National Party leader Simon Bridges said the leak showed a coalition in disarray and that the parties in it cannot agree.
He said it would not surprise him if they did not manage to make a decision on the Cabinet paper today.
"If you're going to do this and you mention the word binding you've got to have the greatest information and certainty about that. That would require a law in Parliament being passed and ventilated."
If a law was passed by parliament subject to a referendum National would be morally bound to do what the referendum said, he said.
Mr Bridges said he was personally opposed to the proposed cannabis reform because of concern over the effect on the mental health of users.
"I've been a Crown prosecutor I've seen the debilitating effect of cannabis throughout large communities, I do worry about that," he said, but added he was not "nailed in" and and would need to see any legislation.
National MP Paula Bennett said anything less than the "full legislative process" would let down the public.

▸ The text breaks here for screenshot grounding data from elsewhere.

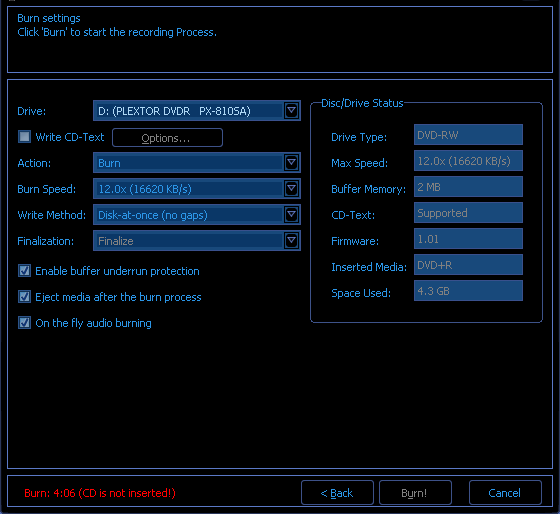Disable On the fly audio burning
The height and width of the screenshot is (514, 560).
pos(24,323)
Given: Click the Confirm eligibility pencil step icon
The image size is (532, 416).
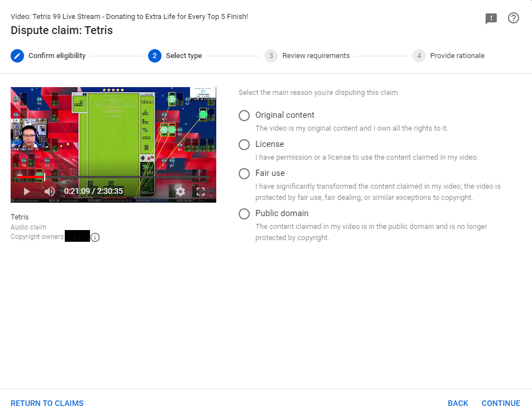Looking at the screenshot, I should pyautogui.click(x=17, y=56).
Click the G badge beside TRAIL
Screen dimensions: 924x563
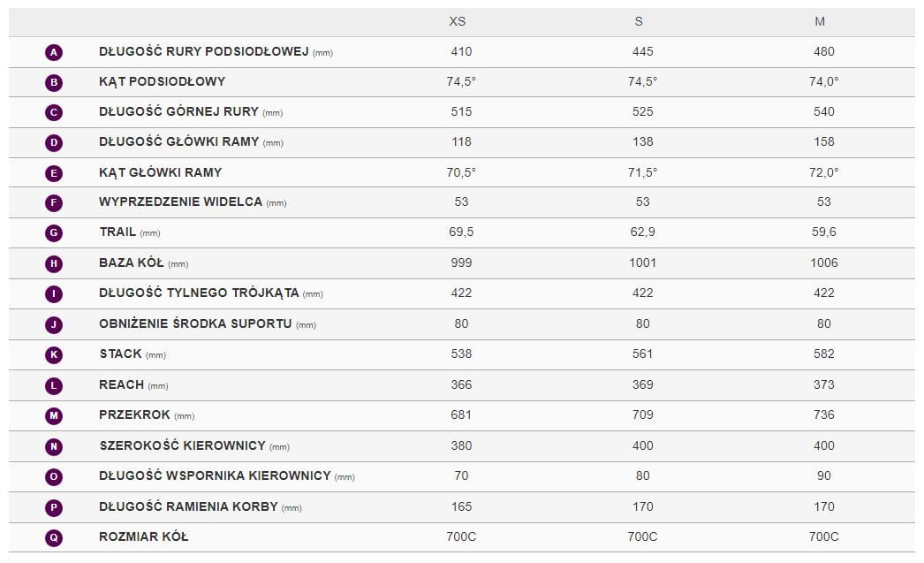54,233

"We would like to see legislation that has gone through the House ... through the scrutiny of a select committee, so experts can really be involved.
"I hear though there's a lot of dissension amongst the Greens, New Zealand First and Labour ... and I'm worried they'll go with a watered-down version because it's too difficult for them to agree."
Mrs Bennett said the other three options were not truly binding and could easily be changed by a future government.
"If the Greens are more influential, heaven help us, because I think we would see it far more liberalised."
Drug Foundation executive director Ross Bell said he too would prefer a law to be in place ahead of next year's vote.
"In terms of surety, having a draft bill that actually goes through that parliamentary process - which would allow members of the public to rock on up to a select committee - that would be the ideal situation."
At the very least, voters must be able to read the draft legislation, he said.
"Bottom line for us is having a level of detail so the public are confident on what they're voting for."
Sandra Murray, spokesperson for cannabis legalisation group Make It Legal, which is pushing to ensure the referendum is binding, said the government needs to realise that this is about the people.
"They need to put the people and what the people want above whatever their electioneering issues are."